#### Stated task:
Return, unchanged, the part of the records below that opens with the line containing "Task: Click the clock icon beside 最近" and closes at the end of the records, leaving the pictures out of your answer.

start Exercise material

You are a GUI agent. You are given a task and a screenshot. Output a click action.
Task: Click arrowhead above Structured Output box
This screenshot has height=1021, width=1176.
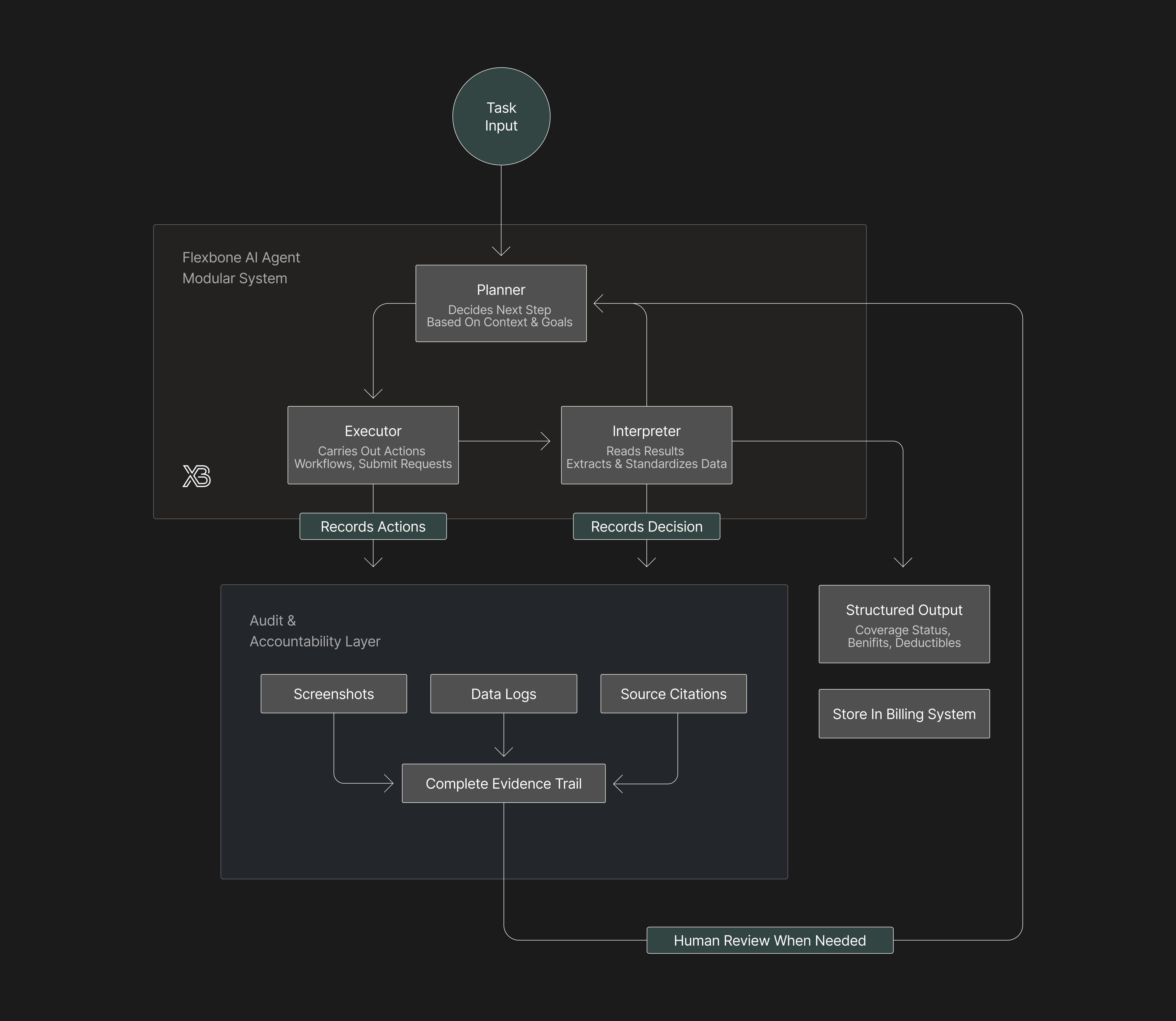point(903,562)
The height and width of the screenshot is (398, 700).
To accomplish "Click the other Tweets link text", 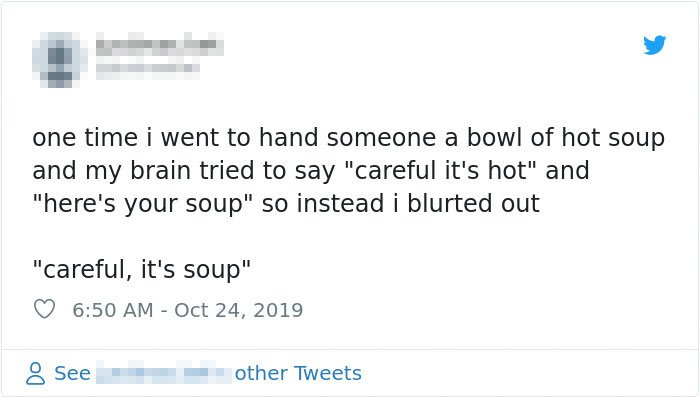I will [298, 373].
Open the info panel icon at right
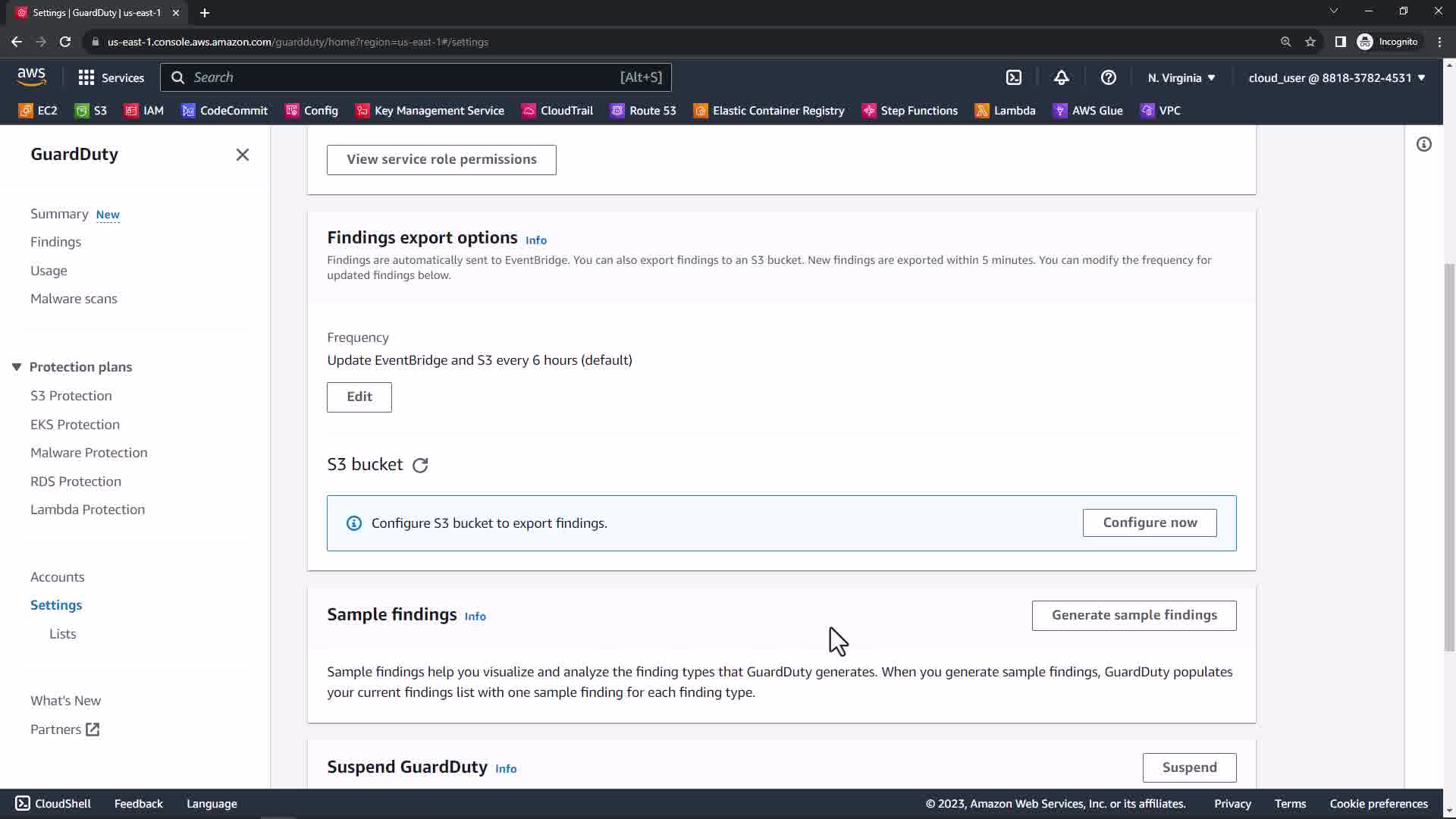 click(x=1423, y=144)
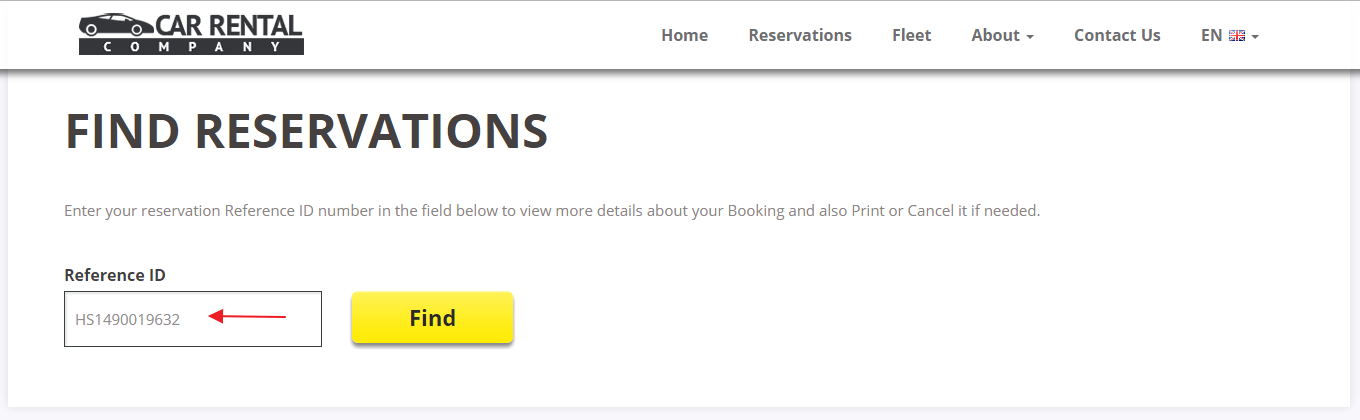Click the CAR RENTAL logo text
This screenshot has width=1360, height=420.
pos(229,25)
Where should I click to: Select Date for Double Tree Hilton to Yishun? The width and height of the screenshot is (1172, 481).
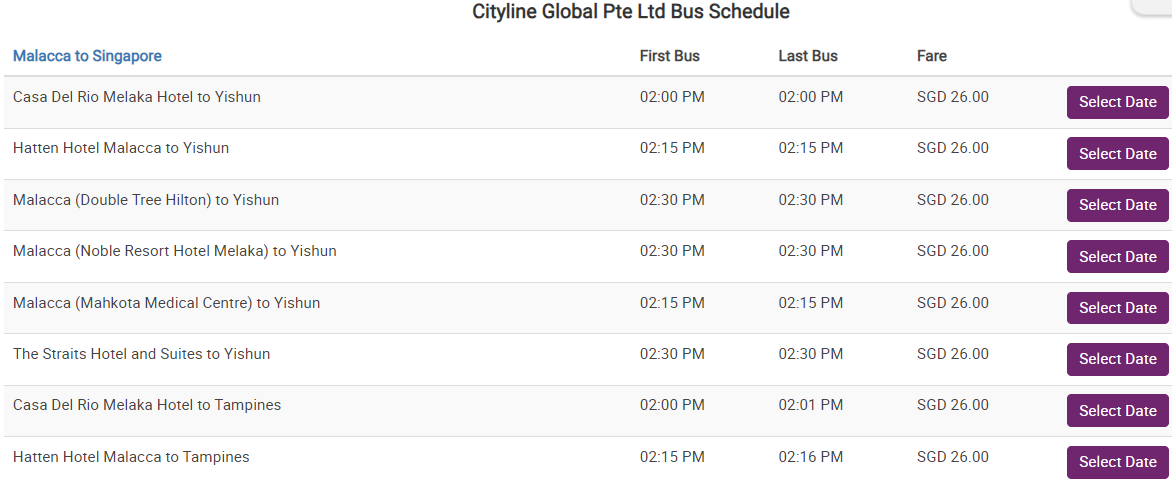(1117, 205)
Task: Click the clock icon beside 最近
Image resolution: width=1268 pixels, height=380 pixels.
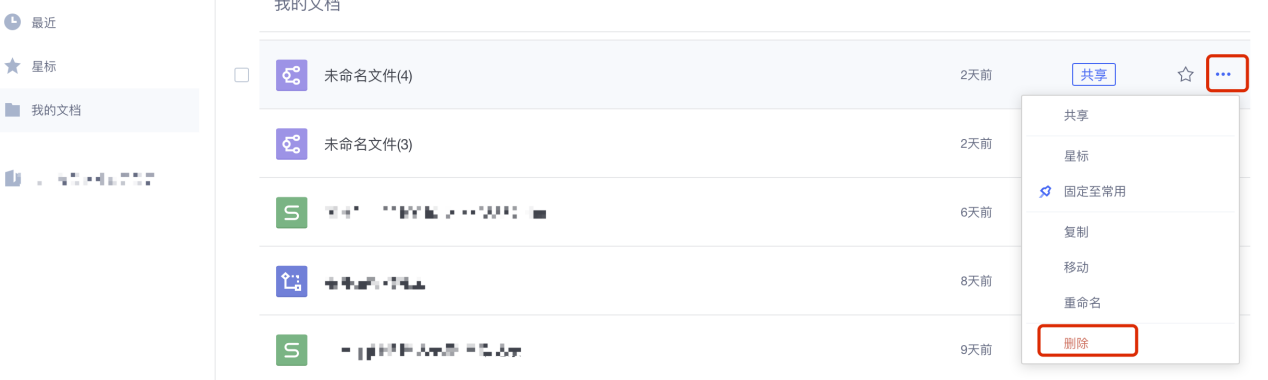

end Exercise material

#### The answer:
Task: Click the clock icon beside 最近
Image resolution: width=1268 pixels, height=380 pixels.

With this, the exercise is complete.